Una ricchezza naturale da investigare, monitorare e conservare.
Caratterizzata da montagne, ghiacciai, fiumi, fiordi, paludi e foreste primarie, la Patagonia cilena è
anche una delle più grandi riserve d’acqua dolce sul pianeta, che possiede due dei più grandi campi
di ghiaccio dopo quelli del Groenlandia e dell’Antartico.

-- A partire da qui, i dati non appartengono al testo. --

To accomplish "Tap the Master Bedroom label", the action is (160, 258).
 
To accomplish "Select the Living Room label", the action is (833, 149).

In particolare la regione di Aysén, sulla punta australe del continente, è una zona fondamentale per
gli ecosistemi unici che ospita, per le foreste native e le numerose specie endemiche che la
caratterizzano. Su questo territorio di 108.949 km2 (un terzo dell’Italia) fino a poco tempo fa
totalmente incontaminato, oggi vivono poco più di 90.000 persone, con una densità abitativa fra le
più basse al mondo (0.8 abitanti al km2). La maggior parte della popolazione vive nelle aree rurali e
l’economia della regione si basa essenzialmente sull’allevamento, l’agricoltura e l’ecoturismo.
Per millenni l’uomo ha vissuto su questo territorio in armonia con l’ecosistema, ma negli ultimi
decenni l’incremento demografico ha aumentato la pressione delle attività umane a causa
dell’intensificarsi di pesca, allevamento e deforestazione. Nonostante la densità di popolazione della
Patagonia rimanga una delle più basse al mondo, le attività umane hanno avuto nell’ultimo secolo
impatti rilevanti provocando un uso sempre più intensivo delle terre ed una progressiva diminuzione
delle risorse biologiche.
Il prezioso e fragile ecosistema è quindi oggi sempre più minacciato dallo sfruttamento forestale e
idroelettrico, dall’estrazione di idrocarburi e minerali e dagli allevamenti intensivi. A questo si
aggiunge la nuova minaccia rappresentata dal cambiamento climatico. Il ritiro dei ghiacciai
aumenta infatti pericolosamente, alimentando a livello planetario una crescente aridità delle zone
interne e frequenti inondazioni nelle zone costiere.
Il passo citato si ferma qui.